Und es geht natürlich auch darum, wie fördert man, also wie fördern auch Männer Regisseurinnen. Ich bleibe jetzt gerade mal bei den Regisseurinnen. Also was braucht eine Frau, und da gibt es eigentlich eine Beobachtung, dass Frauen viel stärker selbstzweifelnd sind beziehungsweise sich infrage stellen, und Männer sind bessere Behaupter, und alleine mal das auszusprechen und ein Bewusstsein darüber zu bekommen, war, glaube ich, schon auch ein bedeutendes Signal gestern in der Runde. Also eine Frau sagt zum Beispiel zu ihrem Dramaturgen: Wie fandest du das denn jetzt? Oder: Was meinst du dazu, zu meiner Arbeit? Und der Regisseur sagt zu seinem Dramaturgen: Ist gut so, oder?

Kassel: Das ist eigentlich nicht lustig, aber natürlich, so wie Sie es formuliert haben, muss ich jetzt ein bisschen grinsen, weil das auch ein bisschen meine eigenen Vorurteile bestätigt. Ich stelle mir doch den männlichen Regisseur, gerade wenn er schon erfolgreich und bekannt ist und an einer der großen Bühnen inszeniert, doch immer noch als so ein Typ vor, der sich schon so ein bisschen benimmt wie der König in seinem Reich.

Büdenhölzer: Ja, ich glaube, das kann man jetzt auch nicht auf alle Regisseure übertragen, aber natürlich ist das ein Bild, was auch ein bisschen im Theater irgendwie gelebt wird, und definitiv wollen Frauen anders arbeiten, das ist auch klar geworden. Also Frauen wollen gar nicht in dieses autoritär-patriarchale Rollenbild des Regisseurs reingedrängt werden, und das ist auch richtig so. Und dann sind wir eigentlich auch ganz schnell bei der #MeToo-Debatte, weil das auch gestern natürlich um Machtstrukturen ging, darum, wie Frauen behandelt werden im Theater, um Rollen für Frauen, die einfach schlechter sind in der Literaturgeschichte als die für Männer und, und, und.

Kassel: Sie haben ja schon das Thema Quote erwähnt, den Interessenverband Pro Quote.
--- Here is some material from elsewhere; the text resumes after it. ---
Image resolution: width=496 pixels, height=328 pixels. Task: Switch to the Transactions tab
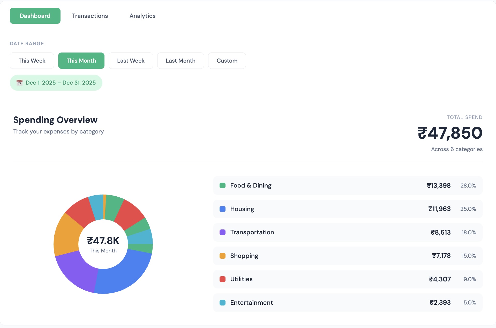[90, 16]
Das ist ja in jeder Branche eine ähnliche und im Detail zu Recht dann aber auch wieder andere Debatte, was eine Quote bringen kann oder nicht. Wie stellen Sie sich denn persönlich eine Frauenquote im Theater vor?

"Als ich am Theater anfing, war diese Machtdebatte irgendwie kein Thema"
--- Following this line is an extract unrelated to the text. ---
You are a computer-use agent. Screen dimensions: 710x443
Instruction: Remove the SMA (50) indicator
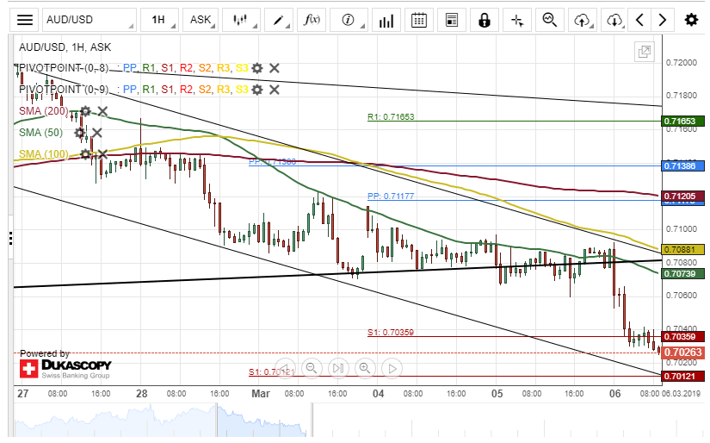(97, 133)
Büdenhölzer: Also man muss da natürlich genau hingucken, bevor man einfach eine Quote einführt. Also die Forderung von Pro Quote Bühne ist ja definitiv 50 Prozent gleiche Besetzung in allen Gewerken, in allen Berufen des Theaters. Ich glaube, dass das zum Teil Sinn macht und zum Teil keinen Sinn macht und dass man da unterscheiden muss. Einfach mit einer Quote jetzt zu kommen, und gar nicht die Struktur dafür bewusst zu ändern, macht aus meiner Sicht keinen Sinn. Also wir haben auch darüber diskutiert, was eine Quote zum Beispiel beim Theatertreffen bedeuten würde. Also das Theatertreffen, was ich leite, hat in den Jahren – also seit der Gründung –, 230 Regisseurinnen und Regisseure präsentiert. Davon waren gerade mal 28 Frauen.

Das ist ja eine erschreckende Zahl, aber das Theatertreffen kann zum Beispiel auch gar nicht das abbilden, was in der Praxis im Theater nicht Gang und Gäbe ist, und da ist die Quote noch lange nicht durchgesetzt, und solange die Struktur sich nicht grundsätzlich ändert, glaube ich, macht auch keine Quote Sinn. Also man müsste, glaube ich, anfangen in den obersten Positionen, ganz bewusst Veränderungen zu schaffen, damit sich das sozusagen durch die anderen Gewerke in den Bühnen durchdeklinieren kann.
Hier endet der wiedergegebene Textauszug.